- [Written exercise 1]: Output the records exactly as they stand, beginning with the line that contains "Image resolution: width=1024" and continuing through the end of the records, including both of those lines.

Information Overload and What We Can Do About It

Relay-Version: version B 2.10 5/3/83; site utzoo.UUCP
Posting-Version: version B 2.10.3 4.3bsd-beta 6/6/85; site ucbvax.ARPA
Path: utzoo!linus!decvax!decwrl!ucbvax!fair
From: f...@ucbvax.ARPA (Erik E. Fair)
Newsgroups: net.news,net.news.notes
Subject: Information Overload and What We Can Do About It
Message-ID: <10381@ucbvax.ARPA>
Date: Sat, 14-Sep-85 08:58:18 EDT
Article-I.D.: ucbvax.10381
Posted: Sat Sep 14 08:58:18 1985
Date-Received: Sun, 15-Sep-85 05:16:46 EDT
Organization: University of California at Berkeley
Lines: 200
Summary: information structuring and filtering mechanisms needed

Have you ever wondered why the notesfiles people are so smug about
the superiority of their system over netnews?

Or why has `rn' been such a big hit with the USENET user community?
(of course, if you're using it, you probably know, but bear with me
for the moment anyway).

- [Input material]:
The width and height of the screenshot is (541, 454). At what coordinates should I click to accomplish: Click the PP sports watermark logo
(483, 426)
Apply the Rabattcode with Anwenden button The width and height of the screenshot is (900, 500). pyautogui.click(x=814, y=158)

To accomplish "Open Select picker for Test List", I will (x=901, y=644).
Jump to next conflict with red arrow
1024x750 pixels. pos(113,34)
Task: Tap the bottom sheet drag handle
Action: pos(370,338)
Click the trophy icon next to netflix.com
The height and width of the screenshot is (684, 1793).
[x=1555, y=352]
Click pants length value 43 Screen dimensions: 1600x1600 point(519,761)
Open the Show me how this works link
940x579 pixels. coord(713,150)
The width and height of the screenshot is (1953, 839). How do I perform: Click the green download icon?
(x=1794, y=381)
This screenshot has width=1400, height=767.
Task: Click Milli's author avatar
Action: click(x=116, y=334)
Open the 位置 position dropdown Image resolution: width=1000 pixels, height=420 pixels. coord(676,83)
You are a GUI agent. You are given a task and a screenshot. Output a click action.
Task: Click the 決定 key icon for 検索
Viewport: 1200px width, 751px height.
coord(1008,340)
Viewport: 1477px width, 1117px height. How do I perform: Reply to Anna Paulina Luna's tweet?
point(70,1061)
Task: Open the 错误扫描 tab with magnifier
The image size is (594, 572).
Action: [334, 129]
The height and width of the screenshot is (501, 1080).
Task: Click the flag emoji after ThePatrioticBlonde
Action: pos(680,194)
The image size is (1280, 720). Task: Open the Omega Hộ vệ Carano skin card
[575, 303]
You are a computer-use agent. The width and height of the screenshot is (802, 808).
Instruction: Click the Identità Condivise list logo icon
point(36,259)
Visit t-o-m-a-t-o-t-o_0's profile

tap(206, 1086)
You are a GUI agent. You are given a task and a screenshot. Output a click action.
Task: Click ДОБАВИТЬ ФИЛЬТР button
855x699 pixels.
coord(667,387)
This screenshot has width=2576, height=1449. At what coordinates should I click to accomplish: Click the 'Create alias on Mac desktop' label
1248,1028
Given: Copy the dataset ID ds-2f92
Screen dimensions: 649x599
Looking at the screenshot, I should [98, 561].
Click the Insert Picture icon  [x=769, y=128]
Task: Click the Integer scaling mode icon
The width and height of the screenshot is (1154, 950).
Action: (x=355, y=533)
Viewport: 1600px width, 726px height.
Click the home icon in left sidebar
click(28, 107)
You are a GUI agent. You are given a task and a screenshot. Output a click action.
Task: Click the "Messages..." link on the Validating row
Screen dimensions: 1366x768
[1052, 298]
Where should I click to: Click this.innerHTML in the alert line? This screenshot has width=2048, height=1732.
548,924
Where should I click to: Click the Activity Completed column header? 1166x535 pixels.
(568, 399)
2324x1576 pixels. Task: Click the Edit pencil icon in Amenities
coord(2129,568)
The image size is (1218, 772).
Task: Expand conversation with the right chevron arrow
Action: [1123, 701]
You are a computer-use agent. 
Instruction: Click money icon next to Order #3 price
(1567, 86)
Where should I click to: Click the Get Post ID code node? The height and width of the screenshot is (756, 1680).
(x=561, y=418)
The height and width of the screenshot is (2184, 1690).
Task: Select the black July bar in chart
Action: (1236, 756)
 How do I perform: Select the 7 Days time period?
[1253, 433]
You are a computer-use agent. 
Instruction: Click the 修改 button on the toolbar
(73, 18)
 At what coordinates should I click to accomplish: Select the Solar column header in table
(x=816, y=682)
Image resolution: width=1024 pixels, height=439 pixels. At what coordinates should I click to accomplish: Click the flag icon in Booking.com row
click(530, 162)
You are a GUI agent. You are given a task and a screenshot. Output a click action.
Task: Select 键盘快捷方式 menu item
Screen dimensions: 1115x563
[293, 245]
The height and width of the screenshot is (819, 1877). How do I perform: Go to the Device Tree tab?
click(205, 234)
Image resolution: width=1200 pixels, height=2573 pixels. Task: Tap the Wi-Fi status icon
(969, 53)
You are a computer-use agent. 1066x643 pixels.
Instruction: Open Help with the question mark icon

- [Written exercise 2]: Return the whole Usenet post on information overload word for word.

- [Worked answer 1]:
Image resolution: width=1024 pixels, height=439 pixels. At what coordinates should I click to accomplish: Click the flag icon in Booking.com row
click(530, 162)
You are a GUI agent. You are given a task and a screenshot. Output a click action.
Task: Select 键盘快捷方式 menu item
Screen dimensions: 1115x563
[293, 245]
The height and width of the screenshot is (819, 1877). How do I perform: Go to the Device Tree tab?
click(205, 234)
Image resolution: width=1200 pixels, height=2573 pixels. Task: Tap the Wi-Fi status icon
(969, 53)
You are a computer-use agent. 1066x643 pixels.
Instruction: Open Help with the question mark icon

- [Worked answer 2]:
Information Overload and What We Can Do About It

Relay-Version: version B 2.10 5/3/83; site utzoo.UUCP
Posting-Version: version B 2.10.3 4.3bsd-beta 6/6/85; site ucbvax.ARPA
Path: utzoo!linus!decvax!decwrl!ucbvax!fair
From: f...@ucbvax.ARPA (Erik E. Fair)
Newsgroups: net.news,net.news.notes
Subject: Information Overload and What We Can Do About It
Message-ID: <10381@ucbvax.ARPA>
Date: Sat, 14-Sep-85 08:58:18 EDT
Article-I.D.: ucbvax.10381
Posted: Sat Sep 14 08:58:18 1985
Date-Received: Sun, 15-Sep-85 05:16:46 EDT
Organization: University of California at Berkeley
Lines: 200
Summary: information structuring and filtering mechanisms needed

Have you ever wondered why the notesfiles people are so smug about
the superiority of their system over netnews?

Or why has `rn' been such a big hit with the USENET user community?
(of course, if you're using it, you probably know, but bear with me
for the moment anyway).